El tema de la vivienda abrirá otro frente. Esta materia, gestionada por las autonomías en este momento, es una de las prioritarias de Unidas Podemos para aplicar cambios de calado. Señalar las zonas especialmente 'tensionadas' por la subida de los precios del metro cuadrado o buscar la manera de intervenir el mercado del alquiler son dos medidas que están en el acuerdo programático del gobierno de coalición. Situaciones que pueden 'espantar' a los inversores del ladrillo y a los fondos buitre, que se han opuesto a que salgan adelante estas reformas. Por eso Madrid o Andalucía también las han rechazado. Lo que no evitará que se abra el debate, ya que el coste de los pisos es un motivo de preocupación social. 

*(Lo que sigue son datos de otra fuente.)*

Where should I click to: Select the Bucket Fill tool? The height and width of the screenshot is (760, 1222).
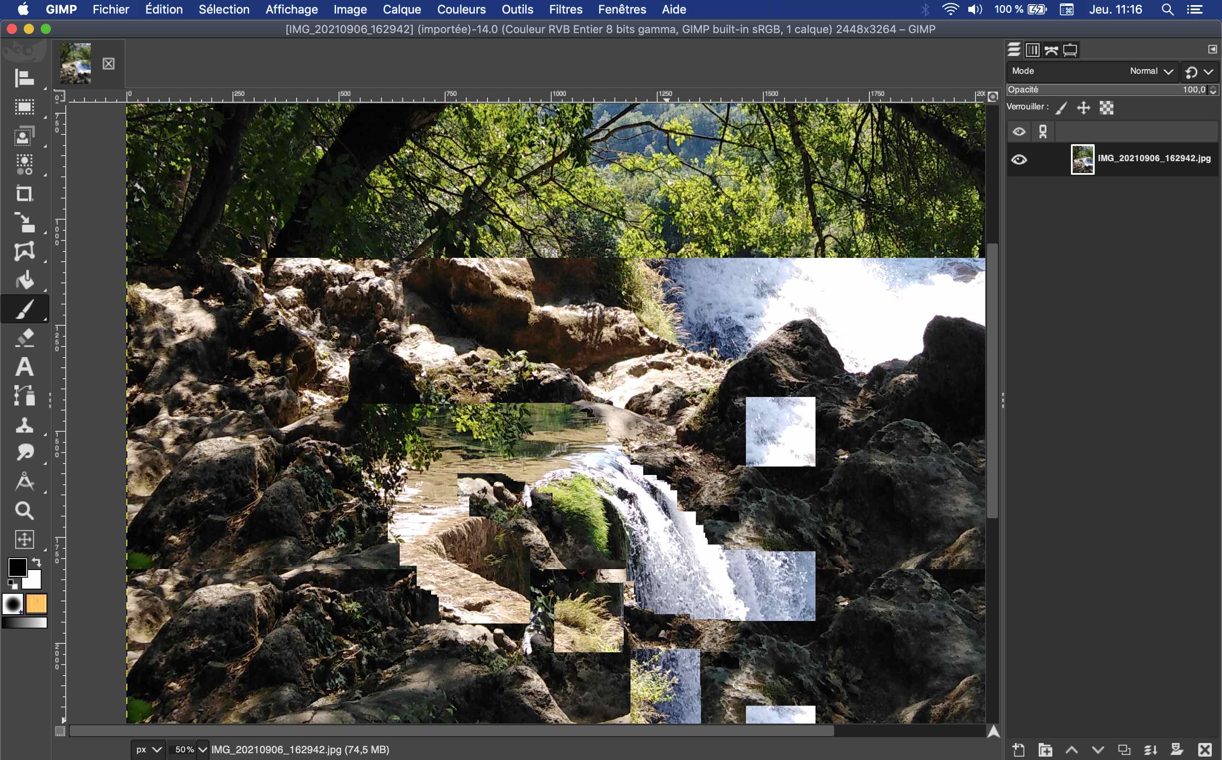(24, 280)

Otro asunto que también está considerado como de interés en la sociedad es el de las casas de apuestas. La nueva ley que prevén impulsar el vicepresidente Pablo Iglesias y el ministro Alberto Garzón va a limitar considerablemente la actividad de este negocio. Su idea es retrasar la apertura de sus locales hasta las 22h y poner coto a su publicidad, en la línea de lo que piden las asociaciones de ludopatas rehabilitados y sectores de la izquierda. Las firmas del sector ya han empezado a movilizarse para evitar normas que supondrían un 'roto' a sus ingresos y que implicaría el cierre de establecimientos, como pretende Unidas Podemos. Ahí contarán el apoyo de algunas comunidades. Lo que no es óbice para que gobiernos como el de Isabel Díaz Ayuso hayan impedido la apertura de más locales hasta tener sobre la mesa toda la legislación correspondiente.